Addio a Zampieri, braccio destro di Bisaglia

Dicono che quando arrivò nel Veneto la notizia della morte improvvisa di Toni Bisaglia, il 24 giugno 1984, Amedeo Zampieri, che era a Padova, partì in auto ma non per Santa Margherita Ligure, dov’era attraccato il “Rosalù”, la barca a vela dalla quale il potente ministro democristiano era caduto in mare, annegando. Zampieri si precipitò a Roma, in via Fontanella Borghese, dove Bisaglia aveva lo studio, per svuotare la cassaforte. Cosa ci sarà stato dentro? Segreti che l’ex capo della segreteria di Bisaglia si è portato nella tomba.
All’epoca il senatore rodigino controllava la corrente maggioritaria della Dc italiana, il portafoglio più gonfio di tessere era il suo. E parlava di fare una Dc veneta solo federata con quella nazionale, sull’esempio della Cdu bavarese con la Csu tedesca. Metteva in pericolo molte rendite di posizione, al punto da “spegnerlo” come diceva Machiavelli? Molti lo pensavano e lo pensano ancora oggi, salvo non avere uno straccio di prova.
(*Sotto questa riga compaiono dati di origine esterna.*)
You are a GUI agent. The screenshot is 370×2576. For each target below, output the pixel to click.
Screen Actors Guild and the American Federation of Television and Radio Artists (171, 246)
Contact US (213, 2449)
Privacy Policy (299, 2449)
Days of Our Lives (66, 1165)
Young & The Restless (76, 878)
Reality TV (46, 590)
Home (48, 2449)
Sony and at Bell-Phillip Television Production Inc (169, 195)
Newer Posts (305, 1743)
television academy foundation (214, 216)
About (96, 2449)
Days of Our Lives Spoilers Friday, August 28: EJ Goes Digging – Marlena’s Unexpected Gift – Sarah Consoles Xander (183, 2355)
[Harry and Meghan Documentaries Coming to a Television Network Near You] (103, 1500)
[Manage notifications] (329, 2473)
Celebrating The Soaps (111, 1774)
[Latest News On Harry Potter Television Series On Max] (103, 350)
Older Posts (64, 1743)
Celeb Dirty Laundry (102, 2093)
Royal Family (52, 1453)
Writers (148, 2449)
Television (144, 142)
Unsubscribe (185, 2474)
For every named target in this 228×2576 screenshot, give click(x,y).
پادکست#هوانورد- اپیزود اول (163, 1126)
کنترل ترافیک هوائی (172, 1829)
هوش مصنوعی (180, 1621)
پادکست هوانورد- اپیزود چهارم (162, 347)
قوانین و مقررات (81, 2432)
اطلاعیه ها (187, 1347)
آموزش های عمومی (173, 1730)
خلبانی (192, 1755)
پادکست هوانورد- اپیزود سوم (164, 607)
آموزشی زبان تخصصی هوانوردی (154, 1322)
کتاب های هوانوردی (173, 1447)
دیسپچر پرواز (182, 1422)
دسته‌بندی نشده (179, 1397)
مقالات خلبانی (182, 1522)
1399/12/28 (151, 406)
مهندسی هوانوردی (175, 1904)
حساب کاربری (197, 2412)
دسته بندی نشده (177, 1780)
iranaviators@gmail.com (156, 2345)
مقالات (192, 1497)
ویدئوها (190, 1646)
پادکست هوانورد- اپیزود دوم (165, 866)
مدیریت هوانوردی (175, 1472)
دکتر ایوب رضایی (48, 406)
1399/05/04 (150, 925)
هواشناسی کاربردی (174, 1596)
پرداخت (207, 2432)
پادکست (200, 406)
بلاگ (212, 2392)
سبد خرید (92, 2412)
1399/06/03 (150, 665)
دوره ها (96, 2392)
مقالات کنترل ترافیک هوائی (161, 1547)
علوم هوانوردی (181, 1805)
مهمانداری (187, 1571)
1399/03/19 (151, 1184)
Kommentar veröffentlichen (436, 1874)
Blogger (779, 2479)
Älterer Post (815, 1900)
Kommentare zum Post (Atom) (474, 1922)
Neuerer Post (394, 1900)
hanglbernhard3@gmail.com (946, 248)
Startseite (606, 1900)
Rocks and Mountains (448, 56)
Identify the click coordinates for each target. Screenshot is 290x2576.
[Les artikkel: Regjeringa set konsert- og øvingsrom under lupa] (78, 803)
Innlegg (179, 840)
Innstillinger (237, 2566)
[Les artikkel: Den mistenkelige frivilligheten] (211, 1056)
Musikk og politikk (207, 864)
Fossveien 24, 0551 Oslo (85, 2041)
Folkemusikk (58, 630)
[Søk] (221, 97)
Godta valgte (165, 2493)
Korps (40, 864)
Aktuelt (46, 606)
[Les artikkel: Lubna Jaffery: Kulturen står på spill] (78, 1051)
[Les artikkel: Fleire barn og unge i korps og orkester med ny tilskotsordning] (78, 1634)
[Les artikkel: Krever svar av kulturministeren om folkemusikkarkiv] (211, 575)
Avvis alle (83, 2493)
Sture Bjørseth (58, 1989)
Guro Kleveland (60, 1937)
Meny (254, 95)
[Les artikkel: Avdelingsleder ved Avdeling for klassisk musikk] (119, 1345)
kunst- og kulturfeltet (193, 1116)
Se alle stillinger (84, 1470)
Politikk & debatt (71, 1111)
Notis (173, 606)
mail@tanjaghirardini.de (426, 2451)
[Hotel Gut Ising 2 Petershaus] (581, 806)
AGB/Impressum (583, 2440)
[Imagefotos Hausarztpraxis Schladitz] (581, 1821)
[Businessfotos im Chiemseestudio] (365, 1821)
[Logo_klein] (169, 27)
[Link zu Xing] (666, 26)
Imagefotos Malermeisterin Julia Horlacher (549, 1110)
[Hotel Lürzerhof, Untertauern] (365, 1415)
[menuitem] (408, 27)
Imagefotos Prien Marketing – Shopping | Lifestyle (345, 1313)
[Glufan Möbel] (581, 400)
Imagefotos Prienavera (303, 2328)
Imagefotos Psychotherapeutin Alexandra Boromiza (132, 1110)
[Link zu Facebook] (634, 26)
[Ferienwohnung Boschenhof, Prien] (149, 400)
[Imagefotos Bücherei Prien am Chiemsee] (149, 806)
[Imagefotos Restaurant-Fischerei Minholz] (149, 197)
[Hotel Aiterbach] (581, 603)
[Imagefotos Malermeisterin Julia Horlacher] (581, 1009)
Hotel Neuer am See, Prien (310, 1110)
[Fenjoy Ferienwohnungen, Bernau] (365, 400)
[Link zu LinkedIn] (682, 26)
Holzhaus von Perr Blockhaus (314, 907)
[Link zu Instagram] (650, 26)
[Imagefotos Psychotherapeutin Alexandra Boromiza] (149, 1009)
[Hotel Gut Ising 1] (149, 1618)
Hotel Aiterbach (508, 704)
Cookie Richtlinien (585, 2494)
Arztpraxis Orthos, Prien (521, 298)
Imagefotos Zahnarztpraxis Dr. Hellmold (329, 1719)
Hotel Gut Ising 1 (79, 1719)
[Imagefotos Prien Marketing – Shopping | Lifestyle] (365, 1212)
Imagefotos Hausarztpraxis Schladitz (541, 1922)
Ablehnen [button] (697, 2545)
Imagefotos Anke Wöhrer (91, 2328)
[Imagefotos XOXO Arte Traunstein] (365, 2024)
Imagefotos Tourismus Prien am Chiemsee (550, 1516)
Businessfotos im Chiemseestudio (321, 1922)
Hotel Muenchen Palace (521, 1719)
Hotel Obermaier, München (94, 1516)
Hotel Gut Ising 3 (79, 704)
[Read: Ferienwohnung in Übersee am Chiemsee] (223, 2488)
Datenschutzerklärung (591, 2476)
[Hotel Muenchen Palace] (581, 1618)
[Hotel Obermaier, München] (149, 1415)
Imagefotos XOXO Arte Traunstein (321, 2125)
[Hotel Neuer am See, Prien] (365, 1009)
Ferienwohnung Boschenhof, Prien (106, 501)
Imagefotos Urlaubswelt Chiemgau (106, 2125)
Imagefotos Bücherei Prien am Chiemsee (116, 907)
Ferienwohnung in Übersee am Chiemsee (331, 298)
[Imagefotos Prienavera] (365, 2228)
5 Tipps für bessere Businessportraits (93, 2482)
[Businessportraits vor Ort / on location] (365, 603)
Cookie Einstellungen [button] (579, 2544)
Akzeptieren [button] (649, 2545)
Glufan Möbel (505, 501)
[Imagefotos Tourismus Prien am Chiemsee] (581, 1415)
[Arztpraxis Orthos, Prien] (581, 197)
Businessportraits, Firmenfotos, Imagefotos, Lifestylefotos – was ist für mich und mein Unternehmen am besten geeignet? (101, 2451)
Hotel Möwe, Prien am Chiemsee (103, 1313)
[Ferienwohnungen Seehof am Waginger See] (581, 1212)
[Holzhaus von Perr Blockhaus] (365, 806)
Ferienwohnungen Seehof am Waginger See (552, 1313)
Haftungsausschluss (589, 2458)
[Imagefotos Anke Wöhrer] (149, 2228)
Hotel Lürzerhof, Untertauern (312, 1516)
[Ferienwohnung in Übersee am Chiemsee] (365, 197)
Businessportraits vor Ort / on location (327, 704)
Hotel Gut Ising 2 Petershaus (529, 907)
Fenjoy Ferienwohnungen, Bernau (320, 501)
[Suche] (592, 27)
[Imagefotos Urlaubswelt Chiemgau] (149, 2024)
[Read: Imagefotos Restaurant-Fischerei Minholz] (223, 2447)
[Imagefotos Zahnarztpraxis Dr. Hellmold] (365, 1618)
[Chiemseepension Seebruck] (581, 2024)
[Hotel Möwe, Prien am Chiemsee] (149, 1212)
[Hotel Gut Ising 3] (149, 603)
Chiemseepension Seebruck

Solo misteriose coincidenze, la più sconcertante delle quali è la fine del fratello prete di Toni, don Mario Bisaglia, che indagava sulla sua morte e viene trovato suicida (o suicidato) in un lago vicino a Domegge nel 1992. Inchiesta giudiziaria chiusa e riaperta senza esito dal pm di Belluno.
Zampieri era un tipo riservato, poco appariscente ma volitivo nei discorsi. Laureato in economia e commercio, si portava a spasso una certa aria di sapere e non dire che aveva fatto nascere la leggenda metropolitana che avesse fatto il militare nei servizi segreti. Pare invece che fosse stato esonerato per debole costituzione, vera o presunta lasciamo stare, ma nel caso sicuramente grazie a Bisaglia, che all’epoca faceva da spalla a Mariano Rumor. Poi la spalla di Toni divenne una spallata che mandò in pensione il maestro. All’ombra dei grandi alberi non cresce niente, dice un proverbio: all’ombra di Toni cercavano di crescere Franco Cremonese, Maurizio Creuso, Lamberto Toscani e naturalmente Zampieri.
L’eredità politica andò invece a Carlo Bernini con il quale si era alleato Cremonese, rompendo il sodalizio. Gli altri tre si trovarono a viaggiare su un binario a scartamento ridotto. Il terzetto gestiva un’agenzia di assicurazioni in via Santa Lucia a Padova. Sede, guarda un po’, visitata dalla Guardia di Finanza nel 1991 perché un colonnello dell’esercito vi riceveva giovani che cercavano di scansare il servizio militare, pagando.
L’indagine riguardava il Distretto militare, i tre caddero dalle nuvole. Le cronache parlamentari citano Amedeo Zampieri per lo più in dibattiti sulle idrovie venete da completare. Erano gli anni di Mario Testa presidente della commissione trasporti, Carlo Fracanzani sottosegretario, Gianni De Michelis e Carlo Bernini ministri. Vite parallele della tanto vituperata prima repubblica, che almeno un pregio l’aveva: mandava in Parlamento gente preparata, oggi possiamo certificarlo.